Learning to square the input¶
This demo shows you how to construct a network containing an ensemble which learns how to decode the square of its value.
[1]:
%matplotlib inline
import matplotlib.pyplot as plt
import numpy as np
import nengo
Step 1: Create the Model¶
This network consists of an ensemble A
which represents the input, an ensemble A_squared
which learns to represent the square, and an ensemble error
which represents the error between A_squared
and the actual square.
[2]:
model = nengo.Network()
with model:
# Create the ensemble to represent the input, the input squared (learned),
# and the error
A = nengo.Ensemble(100, dimensions=1)
A_squared = nengo.Ensemble(100, dimensions=1)
error = nengo.Ensemble(100, dimensions=1)
# Connect A and A_squared with a communication channel
conn = nengo.Connection(A, A_squared)
# Apply the PES learning rule to conn
conn.learning_rule_type = nengo.PES(learning_rate=3e-4)
# Provide an error signal to the learning rule
nengo.Connection(error, conn.learning_rule)
# Compute the error signal (error = actual - target)
nengo.Connection(A_squared, error)
# Subtract the target (this would normally come from some external system)
nengo.Connection(A, error, function=lambda x: x**2, transform=-1)
Step 2: Provide Input to the Model¶
A single input signal (a step function) will be used to drive the neural activity in ensemble A. An additional node will inhibit the error signal after 15 seconds, to test the learning at the end.
[3]:
with model:
# Create an input node that steps between -1 and 1
input_node = nengo.Node(output=lambda t: int(6 * t / 5) / 3.0 % 2 - 1)
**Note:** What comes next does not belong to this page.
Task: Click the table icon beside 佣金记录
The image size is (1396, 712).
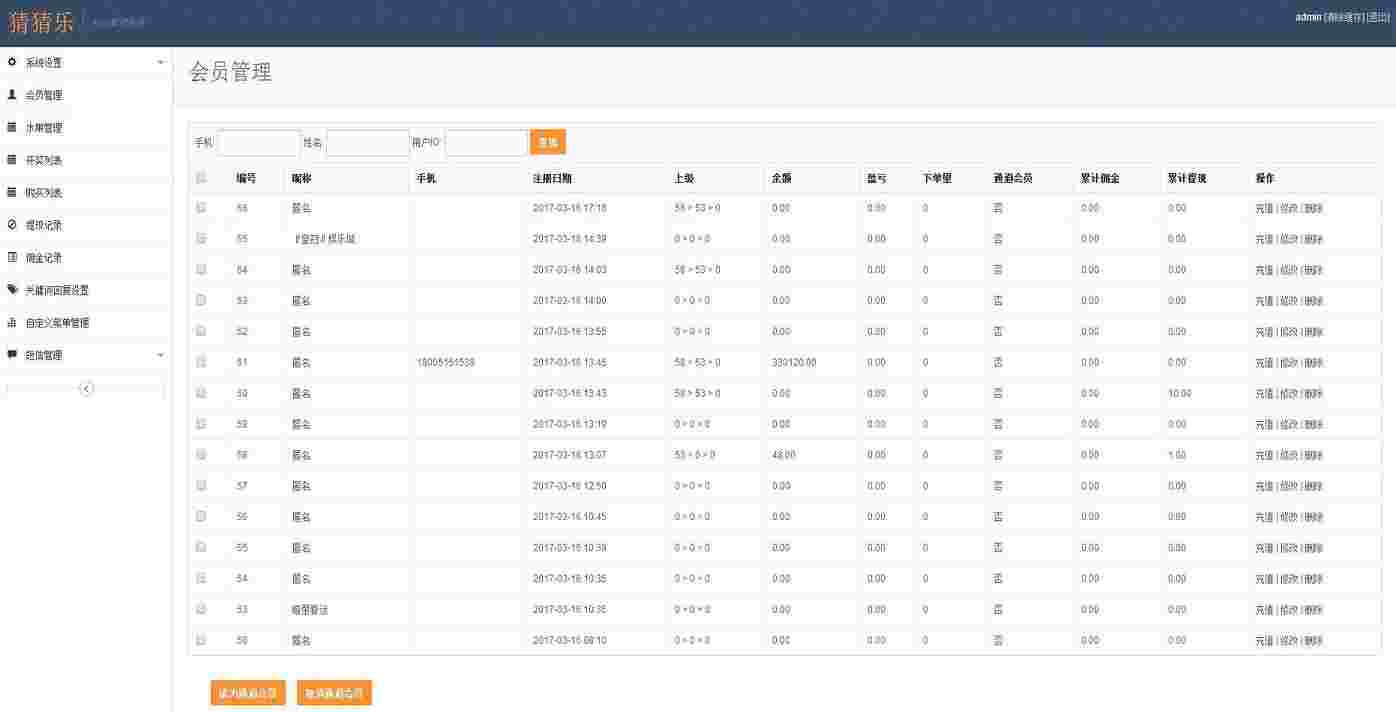Action: click(x=12, y=258)
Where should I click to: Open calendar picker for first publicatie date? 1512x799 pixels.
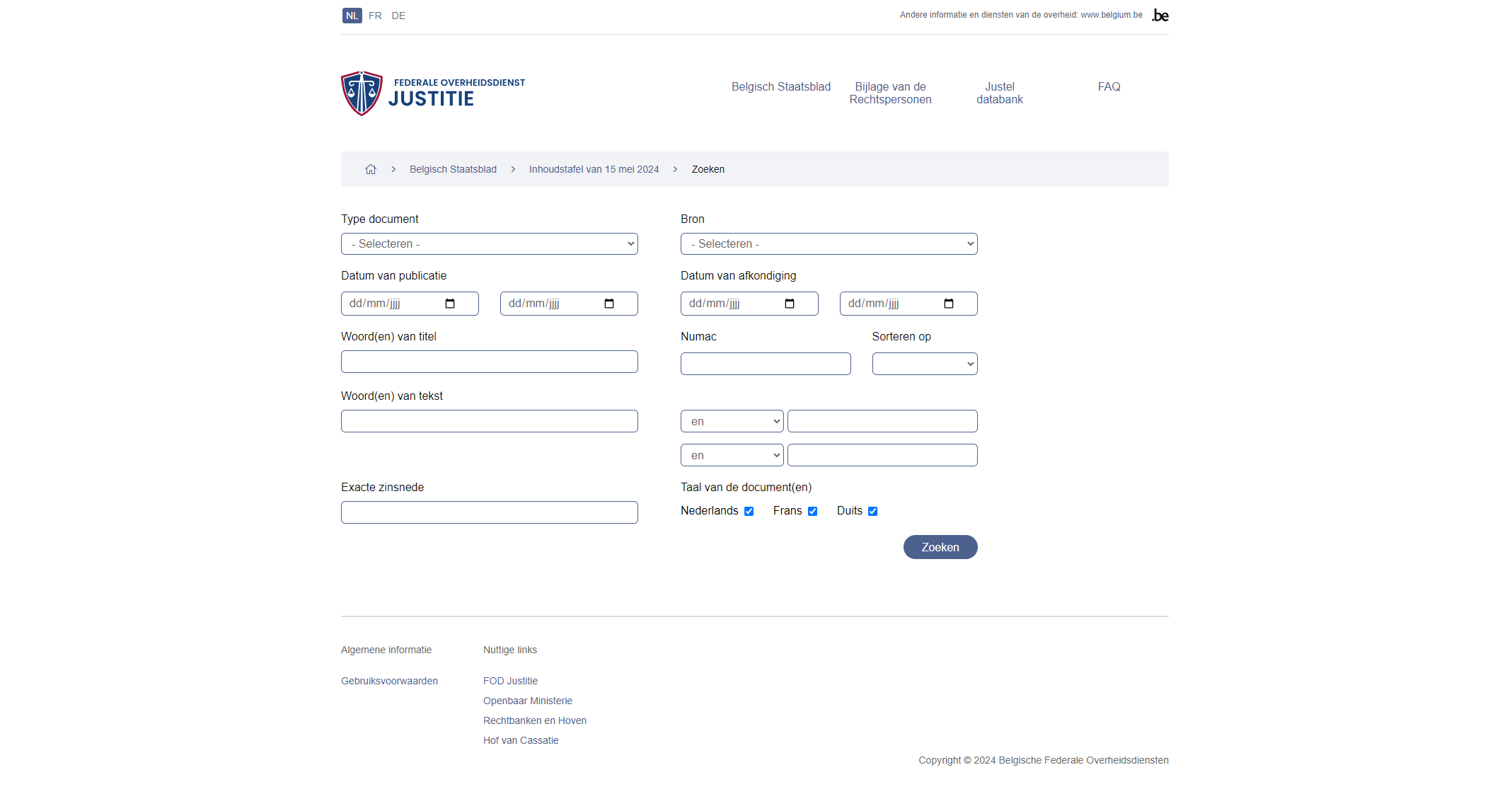pos(450,304)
# Connect the input node to ensemble A
nengo.Connection(input_node, A)
# Shut off learning by inhibiting the error population
stop_learning = nengo.Node(output=lambda t: t >= 15)
nengo.Connection(
stop_learning, error.neurons, transform=-20 * np.ones((error.n_neurons, 1))
)
Step 3: Probe the Output¶
Let’s collect output data from each ensemble and output.
[4]:
with model:
input_node_probe = nengo.Probe(input_node)
A_probe = nengo.Probe(A, synapse=0.01)
A_squared_probe = nengo.Probe(A_squared, synapse=0.01)
error_probe = nengo.Probe(error, synapse=0.01)
learn_probe = nengo.Probe(stop_learning, synapse=None)
Step 4: Run the Model¶
[5]:
# Create the simulator
with nengo.Simulator(model) as sim:
sim.run(20)
[6]:
# Plot the input signal
plt.figure(figsize=(9, 9))
plt.subplot(3, 1, 1)
plt.plot(
sim.trange(), sim.data[input_node_probe], label="Input", color="k", linewidth=2.0
)
plt.plot(
sim.trange(),
sim.data[learn_probe],
label="Stop learning?",
color="r",
linewidth=2.0,
)
plt.legend(loc="lower right")
plt.ylim(-1.2, 1.2)
plt.subplot(3, 1, 2)
plt.plot(
sim.trange(), sim.data[input_node_probe] ** 2, label="Squared Input", linewidth=2.0
)
plt.plot(sim.trange(), sim.data[A_squared_probe], label="Decoded Ensemble $A^2$")
plt.legend(loc="lower right")
plt.ylim(-1.2, 1.2)
plt.subplot(3, 1, 3)
plt.plot(
sim.trange(),
sim.data[A_squared_probe] - sim.data[input_node_probe] ** 2,
label="Error",
)
plt.legend(loc="lower right")
plt.tight_layout()
We see that during the first three periods, the decoders quickly adjust to drive the error to zero. When learning is turned off for the fourth period, the error stays closer to zero, demonstrating that the learning has persisted in the connection.